The Laplacian Pyramid representation is useful because it is possible to reconstruct the image from it using the following algorithm:


       for (i=levels-1;i>=1;i++) {
          temp=upsample \(I_L(i+1)\) to the size of \(I_L(i)\);
                        \(I_L(i)\)=\(I_L(i)\)+temp;
       }
       return \(I_L(i)\);

Finally, we are ready to understand Image Blending.

Image Blending

The first task is to manually align the two images to be blended. We need to ensure that the two images are of the same size and somewhat compatible otherwise the blend is going to look like a forced mixture rather than a work of art. I have chosen the following two images










Next, we need to create a mask or a matrix which is the same size as these two images and is filled with 0's wherever we want to see more of The Rider and 1's wherever we want to see Johnny Blaze. My mask looks like this



Now, for the interesting part!! If we simply club the two images together the color contrast and misalignment of edges and details would work against the aesthetic appeal of the image. To tackle this problem the 'blending' must take place across different scales to achieve a smooth transition between the two halves. Also as we move inwards towards the junction from either left or right direction, the pixel values should borrow more and more properties from the other side to create the 'blend'.

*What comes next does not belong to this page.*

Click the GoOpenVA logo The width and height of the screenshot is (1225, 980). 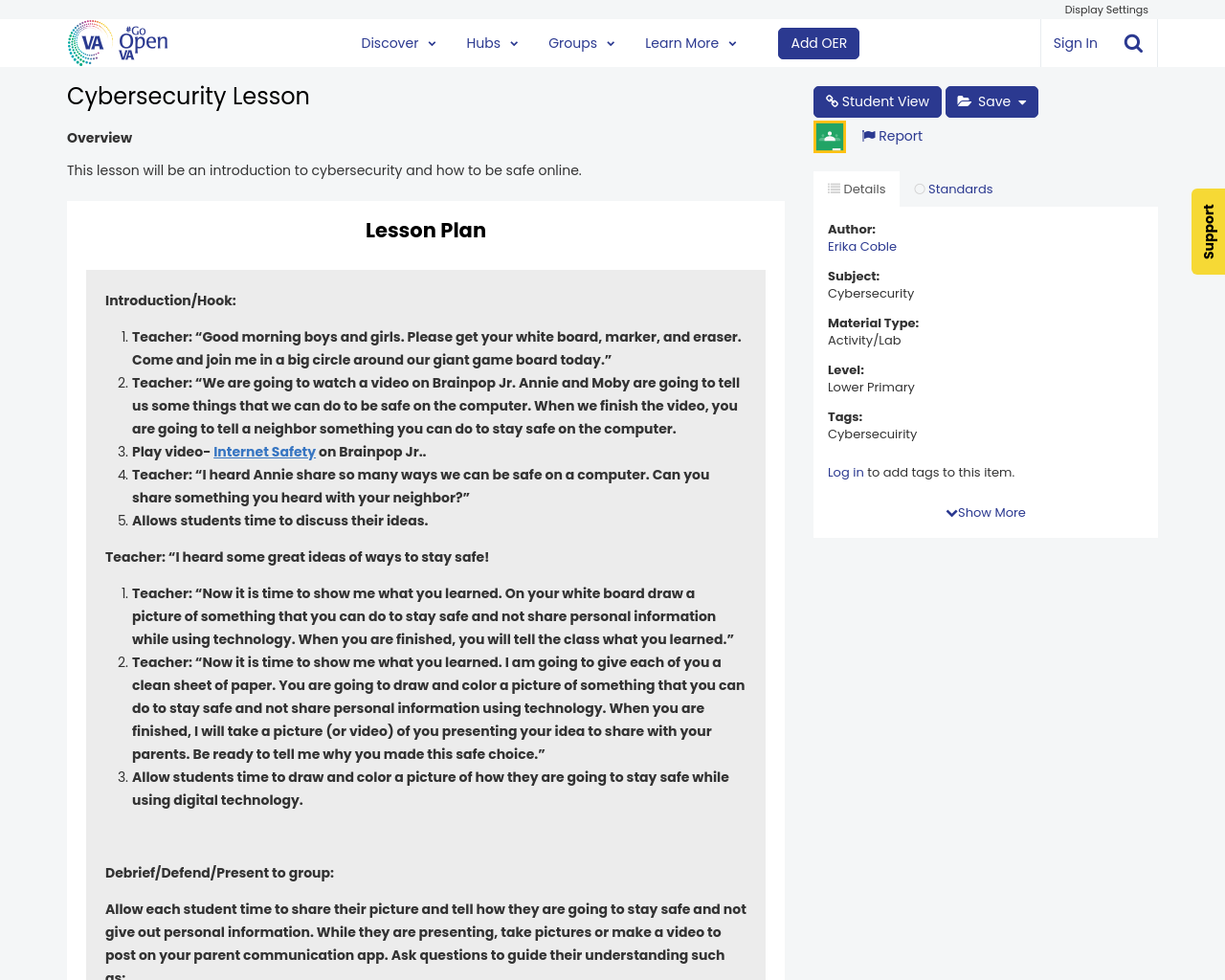click(118, 43)
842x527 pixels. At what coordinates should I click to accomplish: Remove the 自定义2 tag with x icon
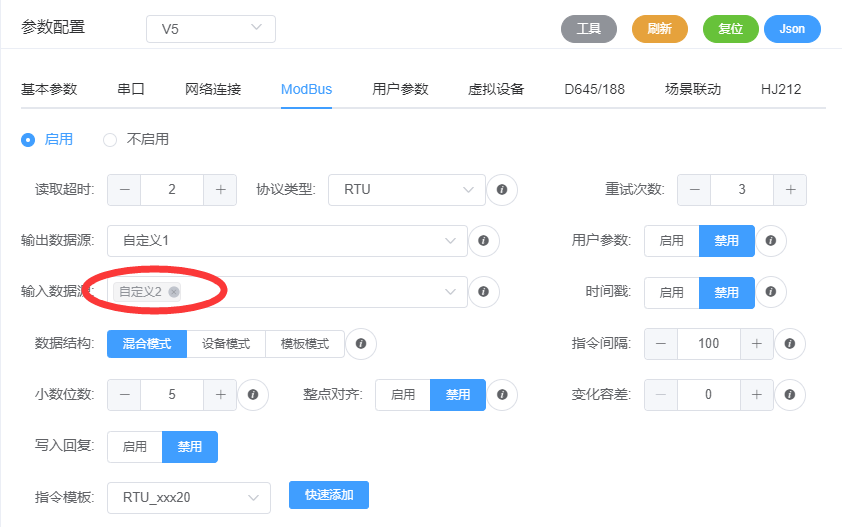tap(174, 292)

Our approach is to first construct the Laplacian Pyramid of the blended image from the Laplacian Pyramids of the two component images and the Gaussian Pyramid of the mask. The blended image is then reconstructed from the blended pyramid. We have already been through the latter step. So, let us see how to obtain the blended pyramid.

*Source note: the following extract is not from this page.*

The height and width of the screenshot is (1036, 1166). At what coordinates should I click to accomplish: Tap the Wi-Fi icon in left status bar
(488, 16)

This is done as follows. Each of the layers of the blended pyramid \(I_{Lb}(i;x,y)\) is a obtained as a linear combination of the the two component pyramids \(I_{Lc1}(i;x,y)\) and \(I_{Lc2}(i;x,y)\) where the coefficients are functions of the values in the corresponding level in the Gaussian Pyramid of the mask \(I_{Gm}(i;x,y)\)

\begin{align}
I_{Lb}(i;x,y)=(1-I_{Gm}(i;x,y)) \times I_{Lc1}(i;x,y) + (I_{Gm}(i;x,y)) \times I_{Lc2}(i;x,y)
\end{align}


That seals our deal with the devil. Behold the beauty of our creation. Notice how the color of the Blaze's face and hair has developed an orangish glow to match that of The Rider's fire. More is the smoothing in the mask greater is the blending. However, the smoothing can not be overdone as it would lead to too much spill over across the junction. 

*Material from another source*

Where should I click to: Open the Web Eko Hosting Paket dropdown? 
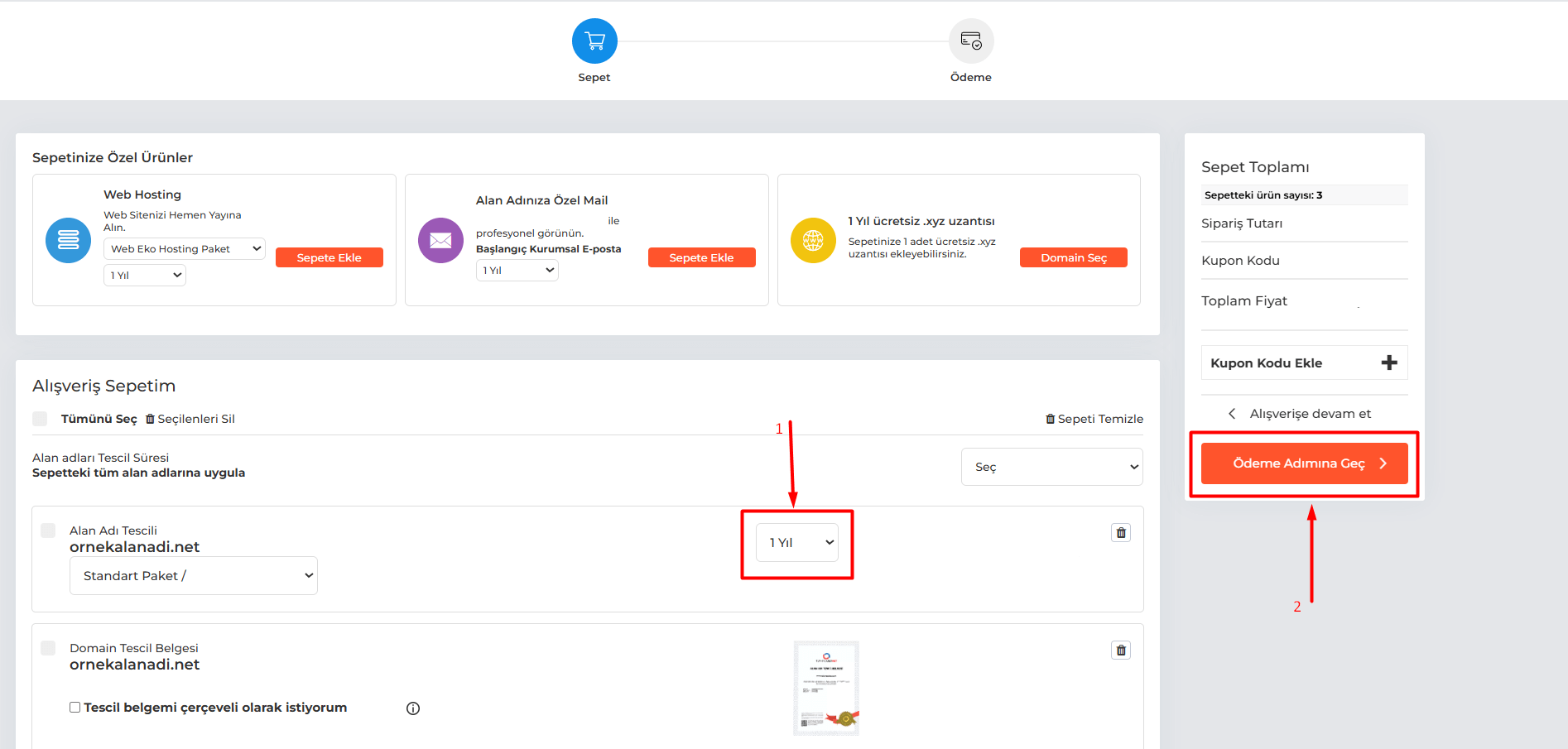[184, 249]
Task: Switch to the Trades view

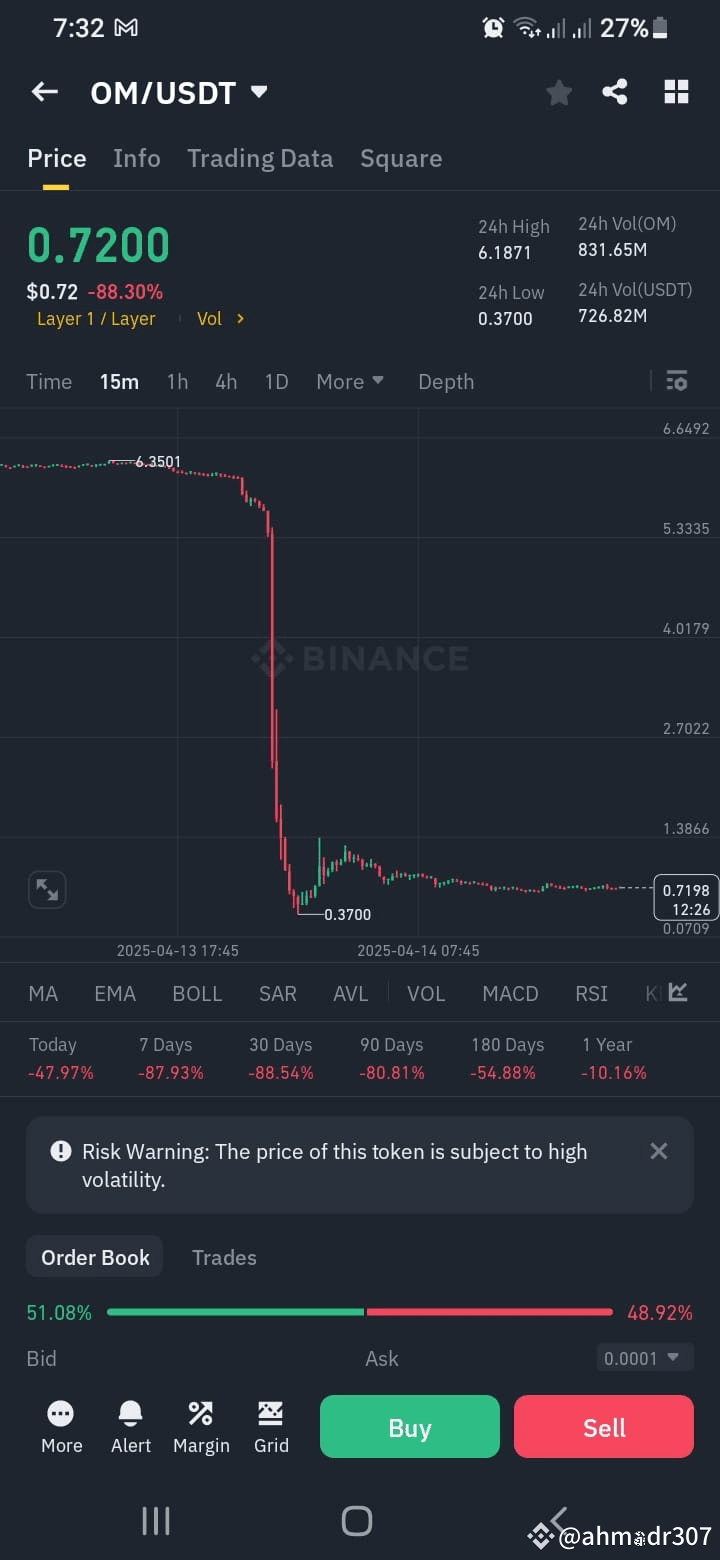Action: 223,1257
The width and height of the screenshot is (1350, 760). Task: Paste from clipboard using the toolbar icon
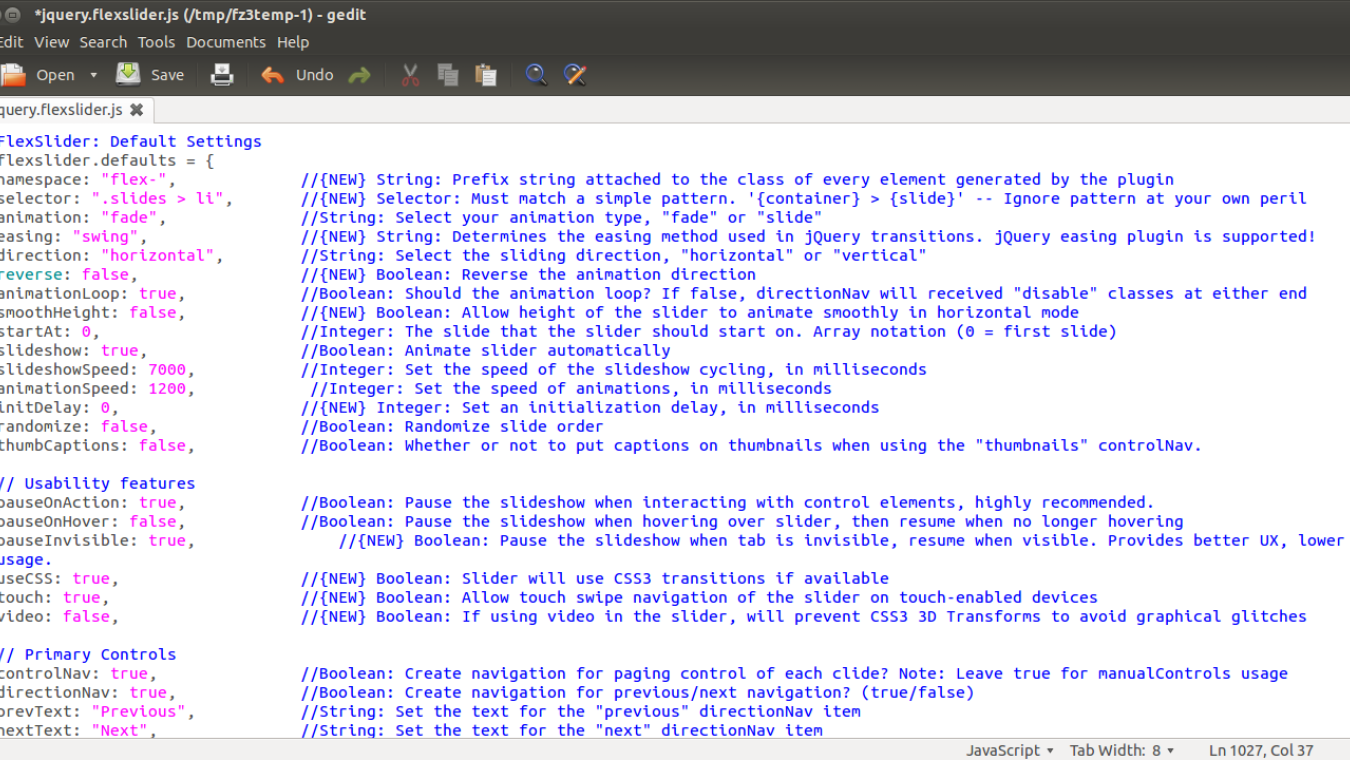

Two two halves clubbed together. Note the stark contrast at the junction

Two halves blended together. The gaussian pyramid of the mask was constructed using kernel with standard deviation 2

Two halves blended together. The gaussian pyramid of the mask was constructed using kernel with standard deviation 10
You know what!! There is a reason why The Ghost Rider has a rating of 5.2 on IMDB. It was the poor quality of Graphics used in the film. You just need to compare the original poster of the movie with the masterpiece that we have created to see this through x)